Keeping a tree in your relational DBPosted: August 2, 2007
One of the questions that our developers face again and again is how to keep hierarchical data in a relational database. Developers always run into this question because trees are one of the basic data structure developers use and like all data structures, sometimes they need to be serialized to the disk for persistence in case the server crashes or between restarts. Unlike other data structures, trees simply don’t map well to the relational database. The models are too different, and no matter which strategy you choose you will run into problems. Here are some solutions you can try:
1. Don’t use the DB at all. Keep the tree in a separate file. Thats the first solution I recommended to our developers – the DB is not a good place for trees, try using something else. This solution failed miserably when we needed to recovery from backups and discovered that data in the tree and in the DB were now inconsistent because we couldn’t recover the DB to the exact same time the file was backed up.

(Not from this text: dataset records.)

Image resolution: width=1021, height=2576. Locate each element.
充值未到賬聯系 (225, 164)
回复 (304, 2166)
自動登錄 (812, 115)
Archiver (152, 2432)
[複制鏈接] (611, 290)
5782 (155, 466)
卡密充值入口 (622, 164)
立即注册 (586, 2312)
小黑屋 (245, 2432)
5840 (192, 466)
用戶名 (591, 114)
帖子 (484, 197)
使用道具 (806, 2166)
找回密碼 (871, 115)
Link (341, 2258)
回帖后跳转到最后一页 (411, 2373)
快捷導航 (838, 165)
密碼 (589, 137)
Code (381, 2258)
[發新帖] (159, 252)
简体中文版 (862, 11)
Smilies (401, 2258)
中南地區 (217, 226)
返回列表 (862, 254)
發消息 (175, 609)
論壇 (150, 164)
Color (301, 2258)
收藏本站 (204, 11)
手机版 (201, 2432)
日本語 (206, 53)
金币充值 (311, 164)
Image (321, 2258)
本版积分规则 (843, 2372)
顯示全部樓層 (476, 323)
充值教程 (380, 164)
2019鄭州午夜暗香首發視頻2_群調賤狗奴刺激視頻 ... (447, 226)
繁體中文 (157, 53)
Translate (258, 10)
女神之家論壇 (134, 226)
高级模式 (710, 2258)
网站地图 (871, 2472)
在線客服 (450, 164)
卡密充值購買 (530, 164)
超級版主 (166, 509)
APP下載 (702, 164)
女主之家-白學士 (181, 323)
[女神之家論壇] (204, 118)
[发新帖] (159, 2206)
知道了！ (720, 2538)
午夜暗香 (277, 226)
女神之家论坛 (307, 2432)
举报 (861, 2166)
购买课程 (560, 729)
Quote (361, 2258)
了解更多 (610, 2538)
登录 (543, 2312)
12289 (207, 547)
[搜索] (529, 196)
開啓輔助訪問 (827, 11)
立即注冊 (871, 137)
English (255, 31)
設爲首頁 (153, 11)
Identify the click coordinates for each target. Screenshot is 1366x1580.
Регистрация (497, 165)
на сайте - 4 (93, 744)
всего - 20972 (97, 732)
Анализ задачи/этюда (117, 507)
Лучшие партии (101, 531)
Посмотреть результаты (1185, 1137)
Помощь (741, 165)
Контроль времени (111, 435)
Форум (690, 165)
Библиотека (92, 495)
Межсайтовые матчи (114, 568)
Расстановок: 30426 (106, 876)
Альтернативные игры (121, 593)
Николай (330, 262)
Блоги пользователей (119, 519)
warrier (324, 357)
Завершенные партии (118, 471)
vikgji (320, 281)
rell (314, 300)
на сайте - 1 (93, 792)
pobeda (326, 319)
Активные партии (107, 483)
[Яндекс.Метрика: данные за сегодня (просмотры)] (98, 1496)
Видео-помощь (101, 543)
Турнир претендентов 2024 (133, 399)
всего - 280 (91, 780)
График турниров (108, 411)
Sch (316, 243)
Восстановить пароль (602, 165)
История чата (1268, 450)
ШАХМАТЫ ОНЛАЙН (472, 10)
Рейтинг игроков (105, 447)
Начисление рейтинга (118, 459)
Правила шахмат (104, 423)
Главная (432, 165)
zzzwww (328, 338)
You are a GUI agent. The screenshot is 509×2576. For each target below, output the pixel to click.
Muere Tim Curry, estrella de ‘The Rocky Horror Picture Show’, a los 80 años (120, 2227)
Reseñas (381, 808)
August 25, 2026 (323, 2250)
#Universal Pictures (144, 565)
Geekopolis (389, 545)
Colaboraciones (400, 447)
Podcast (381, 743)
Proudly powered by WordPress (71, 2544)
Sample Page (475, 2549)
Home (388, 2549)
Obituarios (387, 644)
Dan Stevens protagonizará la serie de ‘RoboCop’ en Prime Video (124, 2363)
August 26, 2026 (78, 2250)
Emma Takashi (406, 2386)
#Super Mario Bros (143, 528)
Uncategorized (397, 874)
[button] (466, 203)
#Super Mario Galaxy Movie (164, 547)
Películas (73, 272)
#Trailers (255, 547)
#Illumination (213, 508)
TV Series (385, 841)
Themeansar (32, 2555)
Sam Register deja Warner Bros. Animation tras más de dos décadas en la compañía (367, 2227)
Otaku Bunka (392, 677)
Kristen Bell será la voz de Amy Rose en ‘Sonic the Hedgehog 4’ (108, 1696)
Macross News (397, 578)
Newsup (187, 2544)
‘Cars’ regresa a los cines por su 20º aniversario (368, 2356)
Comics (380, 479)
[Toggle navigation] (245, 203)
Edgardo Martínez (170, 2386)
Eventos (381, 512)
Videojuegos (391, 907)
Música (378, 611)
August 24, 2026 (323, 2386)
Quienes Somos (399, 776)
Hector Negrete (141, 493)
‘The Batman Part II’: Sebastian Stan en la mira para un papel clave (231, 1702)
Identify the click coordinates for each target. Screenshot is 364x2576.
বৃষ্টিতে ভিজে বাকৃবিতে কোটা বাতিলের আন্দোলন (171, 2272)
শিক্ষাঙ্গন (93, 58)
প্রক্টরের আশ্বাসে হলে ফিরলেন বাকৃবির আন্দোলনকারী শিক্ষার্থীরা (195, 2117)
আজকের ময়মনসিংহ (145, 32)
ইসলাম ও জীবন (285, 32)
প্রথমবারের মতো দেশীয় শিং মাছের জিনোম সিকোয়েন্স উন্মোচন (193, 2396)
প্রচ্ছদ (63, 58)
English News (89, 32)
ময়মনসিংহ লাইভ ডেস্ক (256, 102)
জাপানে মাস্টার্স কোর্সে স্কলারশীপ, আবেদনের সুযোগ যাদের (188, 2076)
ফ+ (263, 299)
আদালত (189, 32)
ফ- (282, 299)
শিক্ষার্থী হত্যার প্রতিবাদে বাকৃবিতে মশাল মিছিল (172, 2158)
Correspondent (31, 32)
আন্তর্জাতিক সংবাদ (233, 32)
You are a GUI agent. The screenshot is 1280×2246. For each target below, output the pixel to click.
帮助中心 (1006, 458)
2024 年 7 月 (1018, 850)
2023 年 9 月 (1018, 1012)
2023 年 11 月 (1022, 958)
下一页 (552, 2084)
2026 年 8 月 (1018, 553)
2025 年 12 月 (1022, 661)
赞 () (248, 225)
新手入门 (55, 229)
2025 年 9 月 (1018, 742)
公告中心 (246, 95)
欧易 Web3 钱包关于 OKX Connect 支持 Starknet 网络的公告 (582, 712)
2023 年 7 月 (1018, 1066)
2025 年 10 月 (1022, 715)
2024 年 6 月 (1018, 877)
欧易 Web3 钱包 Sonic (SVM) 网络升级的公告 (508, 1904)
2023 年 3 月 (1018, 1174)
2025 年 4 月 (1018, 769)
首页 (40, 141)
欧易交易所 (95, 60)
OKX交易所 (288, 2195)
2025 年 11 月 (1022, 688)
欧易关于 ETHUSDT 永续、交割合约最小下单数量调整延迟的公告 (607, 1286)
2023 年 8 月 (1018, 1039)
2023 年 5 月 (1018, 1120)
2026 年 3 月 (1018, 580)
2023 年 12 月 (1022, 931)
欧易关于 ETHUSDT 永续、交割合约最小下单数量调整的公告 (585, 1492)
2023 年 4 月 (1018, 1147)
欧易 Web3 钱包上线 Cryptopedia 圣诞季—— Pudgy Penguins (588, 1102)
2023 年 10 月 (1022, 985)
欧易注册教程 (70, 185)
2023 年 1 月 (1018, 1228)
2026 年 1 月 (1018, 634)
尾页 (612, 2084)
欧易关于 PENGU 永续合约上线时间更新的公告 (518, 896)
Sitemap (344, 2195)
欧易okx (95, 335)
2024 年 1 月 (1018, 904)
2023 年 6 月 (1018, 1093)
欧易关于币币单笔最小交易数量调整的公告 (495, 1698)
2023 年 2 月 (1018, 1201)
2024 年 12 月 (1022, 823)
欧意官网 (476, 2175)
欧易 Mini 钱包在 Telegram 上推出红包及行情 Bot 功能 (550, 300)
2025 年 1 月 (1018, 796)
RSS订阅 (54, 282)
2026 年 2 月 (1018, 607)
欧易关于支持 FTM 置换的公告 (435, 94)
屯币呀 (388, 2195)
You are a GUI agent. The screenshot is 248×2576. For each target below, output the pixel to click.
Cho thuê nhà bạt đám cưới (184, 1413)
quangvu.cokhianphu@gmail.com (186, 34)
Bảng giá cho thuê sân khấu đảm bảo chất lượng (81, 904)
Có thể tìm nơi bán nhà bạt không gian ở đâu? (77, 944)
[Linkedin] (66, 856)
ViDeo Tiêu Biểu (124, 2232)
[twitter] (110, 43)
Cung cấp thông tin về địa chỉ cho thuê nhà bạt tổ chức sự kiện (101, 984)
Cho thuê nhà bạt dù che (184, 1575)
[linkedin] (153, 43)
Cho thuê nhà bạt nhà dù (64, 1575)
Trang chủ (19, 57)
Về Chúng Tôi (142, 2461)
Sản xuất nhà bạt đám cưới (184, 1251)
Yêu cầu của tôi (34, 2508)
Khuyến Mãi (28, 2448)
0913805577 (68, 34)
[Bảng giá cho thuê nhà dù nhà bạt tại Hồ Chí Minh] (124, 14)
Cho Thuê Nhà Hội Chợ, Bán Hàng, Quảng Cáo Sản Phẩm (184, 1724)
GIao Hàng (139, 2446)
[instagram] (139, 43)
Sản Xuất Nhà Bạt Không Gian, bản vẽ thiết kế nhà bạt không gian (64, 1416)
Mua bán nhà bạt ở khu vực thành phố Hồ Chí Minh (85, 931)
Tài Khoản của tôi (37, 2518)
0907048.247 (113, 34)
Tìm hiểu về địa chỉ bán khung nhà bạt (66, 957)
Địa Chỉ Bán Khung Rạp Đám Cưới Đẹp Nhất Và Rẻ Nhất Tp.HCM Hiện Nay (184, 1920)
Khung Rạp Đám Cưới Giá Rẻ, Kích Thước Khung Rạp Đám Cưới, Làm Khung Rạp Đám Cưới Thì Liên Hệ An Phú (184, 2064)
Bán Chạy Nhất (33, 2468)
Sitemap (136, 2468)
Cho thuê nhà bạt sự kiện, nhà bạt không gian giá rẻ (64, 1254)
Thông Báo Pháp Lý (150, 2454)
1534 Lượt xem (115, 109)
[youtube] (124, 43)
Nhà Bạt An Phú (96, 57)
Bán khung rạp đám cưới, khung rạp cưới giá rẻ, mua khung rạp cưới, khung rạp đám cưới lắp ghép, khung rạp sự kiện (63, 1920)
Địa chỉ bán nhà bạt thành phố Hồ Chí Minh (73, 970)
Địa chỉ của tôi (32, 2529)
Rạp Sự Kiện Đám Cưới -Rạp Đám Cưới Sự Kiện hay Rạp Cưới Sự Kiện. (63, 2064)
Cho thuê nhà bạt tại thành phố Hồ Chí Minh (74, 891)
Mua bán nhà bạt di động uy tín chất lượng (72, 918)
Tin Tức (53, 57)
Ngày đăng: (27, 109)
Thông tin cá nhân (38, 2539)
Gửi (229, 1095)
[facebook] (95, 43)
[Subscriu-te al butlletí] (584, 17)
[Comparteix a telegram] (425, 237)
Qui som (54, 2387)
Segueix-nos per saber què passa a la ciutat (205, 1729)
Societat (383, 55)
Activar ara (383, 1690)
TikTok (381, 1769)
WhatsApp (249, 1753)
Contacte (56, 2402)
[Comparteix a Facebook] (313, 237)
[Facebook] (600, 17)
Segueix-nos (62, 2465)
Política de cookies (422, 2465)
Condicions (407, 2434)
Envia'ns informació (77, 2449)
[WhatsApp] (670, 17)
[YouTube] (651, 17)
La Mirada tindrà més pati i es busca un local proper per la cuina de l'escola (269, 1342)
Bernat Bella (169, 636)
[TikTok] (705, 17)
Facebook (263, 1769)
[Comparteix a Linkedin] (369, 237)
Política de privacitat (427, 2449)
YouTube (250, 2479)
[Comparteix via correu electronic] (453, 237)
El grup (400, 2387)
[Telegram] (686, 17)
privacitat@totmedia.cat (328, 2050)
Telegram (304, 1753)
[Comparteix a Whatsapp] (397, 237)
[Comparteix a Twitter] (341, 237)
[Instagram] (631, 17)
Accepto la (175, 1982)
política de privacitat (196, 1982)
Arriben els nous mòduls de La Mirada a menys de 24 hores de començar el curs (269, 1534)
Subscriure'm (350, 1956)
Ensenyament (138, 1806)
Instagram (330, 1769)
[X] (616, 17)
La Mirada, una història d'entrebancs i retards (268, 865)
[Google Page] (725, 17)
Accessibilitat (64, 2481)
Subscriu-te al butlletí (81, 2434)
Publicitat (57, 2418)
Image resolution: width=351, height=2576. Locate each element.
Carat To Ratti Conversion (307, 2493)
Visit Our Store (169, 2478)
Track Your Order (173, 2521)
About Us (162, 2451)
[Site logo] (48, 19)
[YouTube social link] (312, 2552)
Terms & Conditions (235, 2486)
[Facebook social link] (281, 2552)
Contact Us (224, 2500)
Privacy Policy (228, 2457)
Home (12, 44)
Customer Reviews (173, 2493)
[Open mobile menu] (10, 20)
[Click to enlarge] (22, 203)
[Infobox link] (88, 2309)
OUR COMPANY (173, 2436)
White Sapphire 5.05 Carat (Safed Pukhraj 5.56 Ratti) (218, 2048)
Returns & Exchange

2. Don’t use a relational DB. Our developers chose OpenLDAP as a good place to keep trees. It is really a good solution from the development point of view. I’m not as happy because now I have to manage both Oracle and OpenLDAP, and I don’t like OpenLDAP all that much.
3. Keep the tree as a huge XML inside the DB. Very similar to keeping the data in a file, but without the recovery and consistency issues. Just don’t expect the DBA to help you if you need to get some data from inside the XML. Although Oracle now has built in support for XML, not all DBAs are fluent with the new creature.
4. In each row, have a column with the ID of the parent of this row. Kind of like pointers in the database. Use this and you are likely to run into a very painful situation where you need to use unbelievable number of self joins for any simple operation. IO usage will probably become an issue very quickly. You can also forget about having any usable index there.
5. In each row, have a column with a string that encodes the level in the tree that this row belongs to, and the ID of the parent. I’m not sure if this is similar to the previous idea or even worse.
6. According to Microsoft technology preview SQL Server 2008 should have a built in hierarchical data type. I think it just makes it easier for developers to make the wrong decision, but maybe Microsoft will surprise us all and the new data type will be both easy to use in queries and have decent performance.